At IBC 2016, the German firm promises to show how media companies can “make the resolution journey without squandering precious capital on technology obsolescence.”
“Cinegy’s software products for capture, playout, production, and archive - combined with its GPU-powered encoding, decoding and processing technology - make 8K workflows possible today, and massively accelerate HD and 4K workflows,” says CTO and co-founder Jan Weigner. “While 8K may be still a moonshot for many, demonstrating just how easy it can be helps underscore our future-proofing message, i.e., there is an affordable answer today that costs the same for SD, HD, 4K, and, if you wish, 8K.”
Weigner adds, “The future of acquisition and production can be whatever you want it to be, at whatever resolution works for your business using today’s commodity IT hardware. The debate on the respective veracity of multiple-K resolutions is almost irrelevant. In an IP, software-defined, GPU-centric environment, the upper limit of what you can usefully process in real time is difficult to define. We think our 8K demo will be impressive enough for IBC 2016. As for 2017 and beyond? Well, how high do you want to go?”
The core of Cinegy’s 8K IBC demo is the company’s DANIEL2 GPU video codec for acquisition and production, which was designed for recording from camera sources, editing, post-production, and playout. Being totally GPU-based, DANIEL2 has “zero dependence on legacy codec architectures.”
Using an off-the-shelf, sub-€1,000 PC, DANIEL2 can decode up to 1100 frames per second in 8K, which is 16-times the resolution of full HD.

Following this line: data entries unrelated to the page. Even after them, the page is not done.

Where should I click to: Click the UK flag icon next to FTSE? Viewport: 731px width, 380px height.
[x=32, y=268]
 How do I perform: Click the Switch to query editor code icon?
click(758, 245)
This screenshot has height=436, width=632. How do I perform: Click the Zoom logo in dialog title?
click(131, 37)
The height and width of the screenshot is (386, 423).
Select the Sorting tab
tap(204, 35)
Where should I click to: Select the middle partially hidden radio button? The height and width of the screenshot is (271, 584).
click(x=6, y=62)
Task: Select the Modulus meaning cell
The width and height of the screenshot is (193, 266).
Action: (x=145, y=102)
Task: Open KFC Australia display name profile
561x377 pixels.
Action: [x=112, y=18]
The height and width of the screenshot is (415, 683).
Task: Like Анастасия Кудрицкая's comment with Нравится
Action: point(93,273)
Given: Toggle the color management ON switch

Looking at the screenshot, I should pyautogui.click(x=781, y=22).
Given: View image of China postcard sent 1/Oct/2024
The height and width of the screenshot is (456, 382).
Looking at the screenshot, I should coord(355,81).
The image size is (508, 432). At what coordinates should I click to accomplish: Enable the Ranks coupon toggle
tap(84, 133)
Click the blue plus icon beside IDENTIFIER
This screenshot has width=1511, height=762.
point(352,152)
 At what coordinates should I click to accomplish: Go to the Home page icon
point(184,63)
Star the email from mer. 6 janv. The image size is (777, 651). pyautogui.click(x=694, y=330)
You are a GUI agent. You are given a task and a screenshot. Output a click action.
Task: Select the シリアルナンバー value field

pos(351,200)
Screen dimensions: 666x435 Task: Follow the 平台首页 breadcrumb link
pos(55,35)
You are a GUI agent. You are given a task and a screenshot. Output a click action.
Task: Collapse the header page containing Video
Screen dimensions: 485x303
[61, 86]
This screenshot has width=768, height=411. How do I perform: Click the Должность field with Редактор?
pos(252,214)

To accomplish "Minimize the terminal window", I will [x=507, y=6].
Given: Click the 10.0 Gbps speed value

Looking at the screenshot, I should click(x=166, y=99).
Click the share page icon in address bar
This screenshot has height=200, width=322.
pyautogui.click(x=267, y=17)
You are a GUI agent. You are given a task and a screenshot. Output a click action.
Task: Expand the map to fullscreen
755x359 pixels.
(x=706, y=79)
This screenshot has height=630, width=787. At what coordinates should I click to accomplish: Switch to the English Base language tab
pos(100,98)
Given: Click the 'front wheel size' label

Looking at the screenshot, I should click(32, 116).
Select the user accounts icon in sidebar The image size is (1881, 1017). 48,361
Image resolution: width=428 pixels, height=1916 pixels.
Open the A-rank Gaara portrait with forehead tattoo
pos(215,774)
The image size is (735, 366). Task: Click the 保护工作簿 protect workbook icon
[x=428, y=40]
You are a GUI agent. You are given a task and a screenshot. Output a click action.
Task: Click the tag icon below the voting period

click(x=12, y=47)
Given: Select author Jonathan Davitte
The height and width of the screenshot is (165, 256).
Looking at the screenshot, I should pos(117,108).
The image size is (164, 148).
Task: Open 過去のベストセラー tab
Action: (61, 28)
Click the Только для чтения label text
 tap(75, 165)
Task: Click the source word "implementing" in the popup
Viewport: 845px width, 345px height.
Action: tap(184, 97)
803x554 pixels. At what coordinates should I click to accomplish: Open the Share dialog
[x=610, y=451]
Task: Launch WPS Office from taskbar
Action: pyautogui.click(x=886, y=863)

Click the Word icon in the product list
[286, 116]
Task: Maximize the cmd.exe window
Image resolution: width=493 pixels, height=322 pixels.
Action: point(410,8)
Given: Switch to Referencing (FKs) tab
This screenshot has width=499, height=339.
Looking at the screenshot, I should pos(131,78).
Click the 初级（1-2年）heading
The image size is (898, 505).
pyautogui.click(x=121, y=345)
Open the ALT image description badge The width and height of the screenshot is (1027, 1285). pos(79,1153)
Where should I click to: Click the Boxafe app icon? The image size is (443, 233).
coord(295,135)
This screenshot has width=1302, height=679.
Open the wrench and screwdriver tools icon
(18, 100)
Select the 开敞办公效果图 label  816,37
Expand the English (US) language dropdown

Also at IBC, Cinegy will introduce to Europe “Cinegy as a Service”, another hardware-free way of enabling users to deploy software-defined television on cloud-based virtual machines. Cinegy’s software is being migrated in stages to cloud-based services such as Amazon Web Services (AWS) enabling prospective users to test drive and ultimately deploy Cinegy software instantaneously.